[Stated goal] Give the lines of the items below as a JSON list of strings, one string for each line, leaving out blank lines.

[Data extract]
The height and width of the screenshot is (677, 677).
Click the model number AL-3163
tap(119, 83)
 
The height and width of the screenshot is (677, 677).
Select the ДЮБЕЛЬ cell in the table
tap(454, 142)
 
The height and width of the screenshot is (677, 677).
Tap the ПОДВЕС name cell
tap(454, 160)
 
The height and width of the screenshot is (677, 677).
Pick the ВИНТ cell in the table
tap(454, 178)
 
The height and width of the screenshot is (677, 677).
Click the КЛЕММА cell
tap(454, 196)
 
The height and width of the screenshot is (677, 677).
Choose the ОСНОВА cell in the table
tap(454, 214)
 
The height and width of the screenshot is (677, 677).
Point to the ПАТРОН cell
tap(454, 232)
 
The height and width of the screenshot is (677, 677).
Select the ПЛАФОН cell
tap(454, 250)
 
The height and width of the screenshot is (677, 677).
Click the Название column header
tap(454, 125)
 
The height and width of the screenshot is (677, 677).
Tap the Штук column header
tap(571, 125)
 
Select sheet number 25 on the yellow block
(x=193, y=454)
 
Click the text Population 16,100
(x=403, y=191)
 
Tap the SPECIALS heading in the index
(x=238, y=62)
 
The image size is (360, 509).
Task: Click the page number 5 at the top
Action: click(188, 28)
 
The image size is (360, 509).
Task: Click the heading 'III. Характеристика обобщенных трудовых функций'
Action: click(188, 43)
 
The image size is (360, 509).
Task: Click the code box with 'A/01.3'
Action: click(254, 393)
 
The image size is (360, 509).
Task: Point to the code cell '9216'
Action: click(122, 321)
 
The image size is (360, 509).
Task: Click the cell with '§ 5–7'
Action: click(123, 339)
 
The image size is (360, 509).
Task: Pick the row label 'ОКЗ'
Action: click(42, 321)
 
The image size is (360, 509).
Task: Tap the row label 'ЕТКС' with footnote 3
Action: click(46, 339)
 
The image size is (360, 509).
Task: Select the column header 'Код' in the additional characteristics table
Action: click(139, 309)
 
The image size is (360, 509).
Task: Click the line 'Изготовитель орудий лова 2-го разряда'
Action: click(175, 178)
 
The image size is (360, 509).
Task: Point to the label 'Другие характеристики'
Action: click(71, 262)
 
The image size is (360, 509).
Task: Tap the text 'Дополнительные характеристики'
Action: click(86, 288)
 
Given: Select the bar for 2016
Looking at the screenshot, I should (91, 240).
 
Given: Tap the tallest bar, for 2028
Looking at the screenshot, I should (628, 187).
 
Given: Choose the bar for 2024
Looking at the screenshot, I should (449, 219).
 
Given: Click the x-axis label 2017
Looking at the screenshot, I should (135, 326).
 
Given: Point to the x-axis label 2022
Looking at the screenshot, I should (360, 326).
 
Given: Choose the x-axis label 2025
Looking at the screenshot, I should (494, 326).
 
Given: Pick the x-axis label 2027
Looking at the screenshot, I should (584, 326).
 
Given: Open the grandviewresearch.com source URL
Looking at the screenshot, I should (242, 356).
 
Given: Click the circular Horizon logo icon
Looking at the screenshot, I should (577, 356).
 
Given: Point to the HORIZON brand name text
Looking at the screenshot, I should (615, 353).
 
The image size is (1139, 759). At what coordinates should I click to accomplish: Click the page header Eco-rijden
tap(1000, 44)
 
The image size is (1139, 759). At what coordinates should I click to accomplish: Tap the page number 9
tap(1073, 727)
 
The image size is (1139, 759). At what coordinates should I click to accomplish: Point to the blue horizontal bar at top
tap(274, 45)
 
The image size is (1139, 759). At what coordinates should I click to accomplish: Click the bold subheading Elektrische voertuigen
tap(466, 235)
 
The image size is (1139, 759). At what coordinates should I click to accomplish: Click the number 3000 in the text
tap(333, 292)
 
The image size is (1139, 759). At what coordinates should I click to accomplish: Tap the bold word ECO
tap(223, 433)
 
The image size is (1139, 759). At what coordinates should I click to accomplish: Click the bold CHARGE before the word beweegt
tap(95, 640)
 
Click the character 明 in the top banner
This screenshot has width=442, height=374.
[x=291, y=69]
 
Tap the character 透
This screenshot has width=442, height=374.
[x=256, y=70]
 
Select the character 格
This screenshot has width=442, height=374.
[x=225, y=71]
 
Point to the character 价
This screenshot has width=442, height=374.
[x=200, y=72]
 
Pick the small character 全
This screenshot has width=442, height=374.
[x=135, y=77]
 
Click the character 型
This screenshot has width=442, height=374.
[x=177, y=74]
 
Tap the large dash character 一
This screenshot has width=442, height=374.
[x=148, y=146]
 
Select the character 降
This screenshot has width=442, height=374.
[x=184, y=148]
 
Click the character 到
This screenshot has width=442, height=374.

[Response]
[
  "The height and width of the screenshot is (677, 677).",
  "Click the model number AL-3163",
  "tap(119, 83)",
  "The height and width of the screenshot is (677, 677).",
  "Select the ДЮБЕЛЬ cell in the table",
  "tap(454, 142)",
  "The height and width of the screenshot is (677, 677).",
  "Tap the ПОДВЕС name cell",
  "tap(454, 160)",
  "The height and width of the screenshot is (677, 677).",
  "Pick the ВИНТ cell in the table",
  "tap(454, 178)",
  "The height and width of the screenshot is (677, 677).",
  "Click the КЛЕММА cell",
  "tap(454, 196)",
  "The height and width of the screenshot is (677, 677).",
  "Choose the ОСНОВА cell in the table",
  "tap(454, 214)",
  "The height and width of the screenshot is (677, 677).",
  "Point to the ПАТРОН cell",
  "tap(454, 232)",
  "The height and width of the screenshot is (677, 677).",
  "Select the ПЛАФОН cell",
  "tap(454, 250)",
  "The height and width of the screenshot is (677, 677).",
  "Click the Название column header",
  "tap(454, 125)",
  "The height and width of the screenshot is (677, 677).",
  "Tap the Штук column header",
  "tap(571, 125)",
  "Select sheet number 25 on the yellow block",
  "(x=193, y=454)",
  "Click the text Population 16,100",
  "(x=403, y=191)",
  "Tap the SPECIALS heading in the index",
  "(x=238, y=62)",
  "The image size is (360, 509).",
  "Task: Click the page number 5 at the top",
  "Action: click(188, 28)",
  "The image size is (360, 509).",
  "Task: Click the heading 'III. Характеристика обобщенных трудовых функций'",
  "Action: click(188, 43)",
  "The image size is (360, 509).",
  "Task: Click the code box with 'A/01.3'",
  "Action: click(254, 393)",
  "The image size is (360, 509).",
  "Task: Point to the code cell '9216'",
  "Action: click(122, 321)",
  "The image size is (360, 509).",
  "Task: Click the cell with '§ 5–7'",
  "Action: click(123, 339)",
  "The image size is (360, 509).",
  "Task: Pick the row label 'ОКЗ'",
  "Action: click(42, 321)",
  "The image size is (360, 509).",
  "Task: Tap the row label 'ЕТКС' with footnote 3",
  "Action: click(46, 339)",
  "The image size is (360, 509).",
  "Task: Select the column header 'Код' in the additional characteristics table",
  "Action: click(139, 309)",
  "The image size is (360, 509).",
  "Task: Click the line 'Изготовитель орудий лова 2-го разряда'",
  "Action: click(175, 178)",
  "The image size is (360, 509).",
  "Task: Point to the label 'Другие характеристики'",
  "Action: click(71, 262)",
  "The image size is (360, 509).",
  "Task: Tap the text 'Дополнительные характеристики'",
  "Action: click(86, 288)",
  "Given: Select the bar for 2016",
  "Looking at the screenshot, I should (91, 240).",
  "Given: Tap the tallest bar, for 2028",
  "Looking at the screenshot, I should (628, 187).",
  "Given: Choose the bar for 2024",
  "Looking at the screenshot, I should (449, 219).",
  "Given: Click the x-axis label 2017",
  "Looking at the screenshot, I should (135, 326).",
  "Given: Point to the x-axis label 2022",
  "Looking at the screenshot, I should (360, 326).",
  "Given: Choose the x-axis label 2025",
  "Looking at the screenshot, I should (494, 326).",
  "Given: Pick the x-axis label 2027",
  "Looking at the screenshot, I should (584, 326).",
  "Given: Open the grandviewresearch.com source URL",
  "Looking at the screenshot, I should (242, 356).",
  "Given: Click the circular Horizon logo icon",
  "Looking at the screenshot, I should (577, 356).",
  "Given: Point to the HORIZON brand name text",
  "Looking at the screenshot, I should (615, 353).",
  "The image size is (1139, 759). At what coordinates should I click to accomplish: Click the page header Eco-rijden",
  "tap(1000, 44)",
  "The image size is (1139, 759). At what coordinates should I click to accomplish: Tap the page number 9",
  "tap(1073, 727)",
  "The image size is (1139, 759). At what coordinates should I click to accomplish: Point to the blue horizontal bar at top",
  "tap(274, 45)",
  "The image size is (1139, 759). At what coordinates should I click to accomplish: Click the bold subheading Elektrische voertuigen",
  "tap(466, 235)",
  "The image size is (1139, 759). At what coordinates should I click to accomplish: Click the number 3000 in the text",
  "tap(333, 292)",
  "The image size is (1139, 759). At what coordinates should I click to accomplish: Tap the bold word ECO",
  "tap(223, 433)",
  "The image size is (1139, 759). At what coordinates should I click to accomplish: Click the bold CHARGE before the word beweegt",
  "tap(95, 640)",
  "Click the character 明 in the top banner",
  "This screenshot has width=442, height=374.",
  "[x=291, y=69]",
  "Tap the character 透",
  "This screenshot has width=442, height=374.",
  "[x=256, y=70]",
  "Select the character 格",
  "This screenshot has width=442, height=374.",
  "[x=225, y=71]",
  "Point to the character 价",
  "This screenshot has width=442, height=374.",
  "[x=200, y=72]",
  "Pick the small character 全",
  "This screenshot has width=442, height=374.",
  "[x=135, y=77]",
  "Click the character 型",
  "This screenshot has width=442, height=374.",
  "[x=177, y=74]",
  "Tap the large dash character 一",
  "This screenshot has width=442, height=374.",
  "[x=148, y=146]",
  "Select the character 降",
  "This screenshot has width=442, height=374.",
  "[x=184, y=148]",
  "Click the character 到",
  "This screenshot has width=442, height=374."
]